The current state of affairs is a minor deadlock hazard. If one worker creates another and then blocks on a futex waiting for the new worker to unblock it, the workers may deadlock since the new one may not have been created. The hazard is reduced by (a) prohibiting blocking on the main thread and (b) either disallowing nested workers or not requiring workers to return to their event loops to get a nested worker started.
(Compatible change) If a worker cannot be started for reasons of resource exhaustion (notably, no threads available, including arbitrary implementation limits on the number of threads) then an error must be reported in some manner TBD (TODO).

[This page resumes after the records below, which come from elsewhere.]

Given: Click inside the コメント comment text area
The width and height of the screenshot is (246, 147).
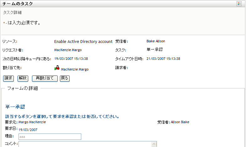Looking at the screenshot, I should pos(85,144).
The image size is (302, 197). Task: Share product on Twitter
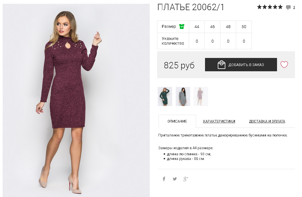tap(175, 179)
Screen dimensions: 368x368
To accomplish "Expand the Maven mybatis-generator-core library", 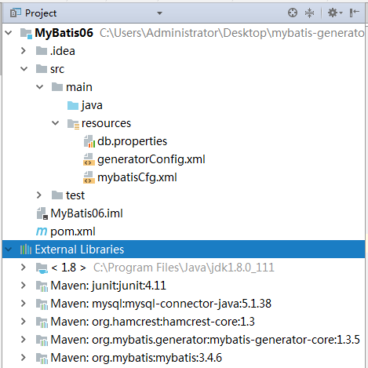I will point(24,339).
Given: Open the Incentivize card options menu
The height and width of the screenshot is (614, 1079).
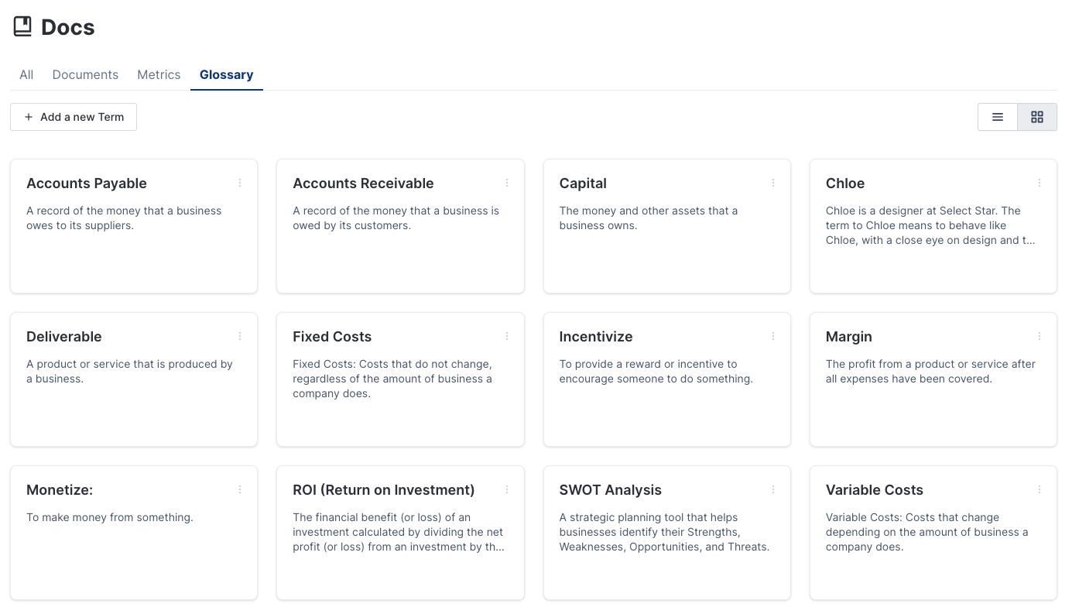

(Spec draft note) In current Firefox, there is a per-domain limit on the number of workers. An attempt to create a worker will silently not start the worker if the limit has been reached; the worker will be queued and started when another worker has terminated. Again, this creates deadlock hazards.
There are other error situations during worker startup that can't necessarily be signaled synchronously, notably, a load error on the URL. Those have to be signaled via an event callback, or the creating agent must poll the state of the worker to see if it enters an error state (see more below on the state). A callback is probably cleanest, but we'll want the state variable anyway, so maybe both.
(Clarification) Every worker implements an independent agent as defined above.
Thus the forward-progress guarantee of jobs also applies to workers.
(Compatible change) Workers may be killed by the browser only for specific reasons. These reasons are TBD (TODO) but include evicting the owning page from the history and closing the owning page. These reasons do not include workers that 'run too long'.
Currently the WHATWG spec allows the browser to kill any worker at any time. The purpose of the rule is probably a combination of the need to stop runaway scripts (without the normal slow-script dialog) and the need to remove workers once a page is evicted from the browser cache or a tab is closed. However, the wording is overly broad. Also, common uses of workers for computation conflict with the ability to detect "runaway" agents:
(Compatible(?) change) The worker object should have a read-only property called "state" whose value represents the state of the worker (eg a string naming the state). One state might be "terminated", indicating the worker is dead.
There appears to be no way at present to directly determine whether a Worker has terminated.
Possible complementary mechanisms include throwing an exception when a message is sent to a terminated worker, and to send an error event to the creating agent when a worker is killed.
The spec here can be related back to the properties of the Agent
If a worker is terminated by a call to its terminate method while it is blocked in then the worker is first woken and then immediately terminated (the wakeup is not observable to code running in the worker).
(Spec draft note) Firefox supports close handlers that could in principle be used to clean up inconsistent state, but I think that's not in the HTML5 spec.
If a worker is terminated for any other reason, such as the user agent reloading or closing the window or frame, and the worker is blocked in a call to futexWait when it is terminated, then the worker is first woken and then immediately terminated (the wakeup is not observable to code running in the worker).
(Spec draft note) After the running script has been terminated the worker's close handler(s) will be run as if the wait had not been aborted.